Perhaps the best way to use one’s power in watching is to binge moderately. Just because one can watch an entire show in one sitting doesn’t mean that one has to do it that way. Spreading out the experience one episode a day gives the viewer ultimate control over scheduling without wolfing it all down at once and risk sensory overload. No matter, binging is here to stay, and the viewer can decide precisely how they want to consume their shows. Binge watching is now an alternative to going out on a Saturday night.
The numbers have been pointing to a society that demands such control for over a decade, and such benefits go way beyond TV dial control. Many facts point to a form of comfort and coddling that individuals get from binge-viewing. 45% of young adults regularly cancel social plans to watch a show. Statistics also show that it’s more and more one of the critical ways for Americans to de-stress during the week. 60% of all TV viewers, younger or older, have reported watching at least two or more episodes of a show in a row at some point in the week.
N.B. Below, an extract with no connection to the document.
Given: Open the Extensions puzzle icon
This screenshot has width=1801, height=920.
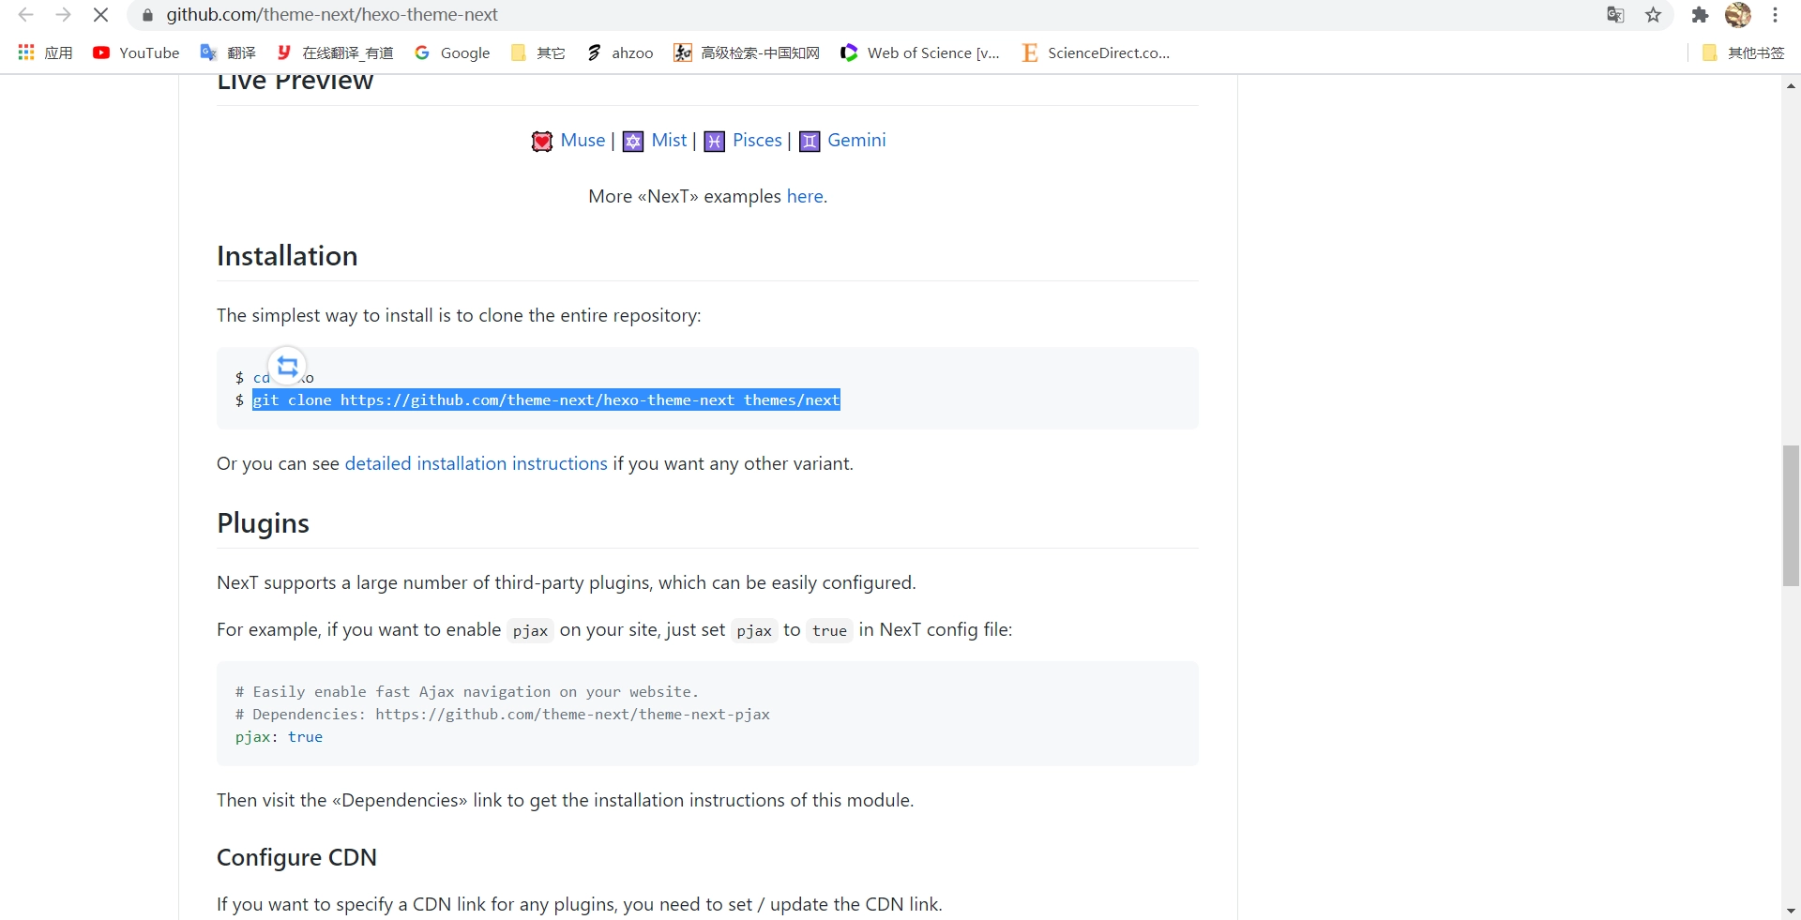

Such facts not only point to the business model of binging but the DVR and other streaming platforms across the globe.
Ultimately, viewer choice is infiltrating every form of entertainment, from television viewing to listening to music on radio stations to catching the latest flick. Five years ago, the simultaneous release of a movie in the theater and on VOD was a rarity, but it’s becoming ever more prevalent, particularly with independent features that cannot afford to premiere on 2,000 screens at once. The best part about such choices is that the viewer gets to say, “when,” and with more and more shows, they get to say “how” too, as most television is available on computers, phones, and tablets now too.
Still, choosing to wait and let someone else have control is another way to make such decisions. A new crime thriller entitled Jett that stars the incomparable Carla Gugino has just debuted on Cinemax and its episodes are being doled out one week at a time. The first episode was chock full of intrigue and twists, as well as terrifying thrills and sensual delight. There was a lot to savor here, and those watching will have to wait to enjoy its further pleasures. What a tease, what anticipation, what a way to go – and for some, they’d have it no other way.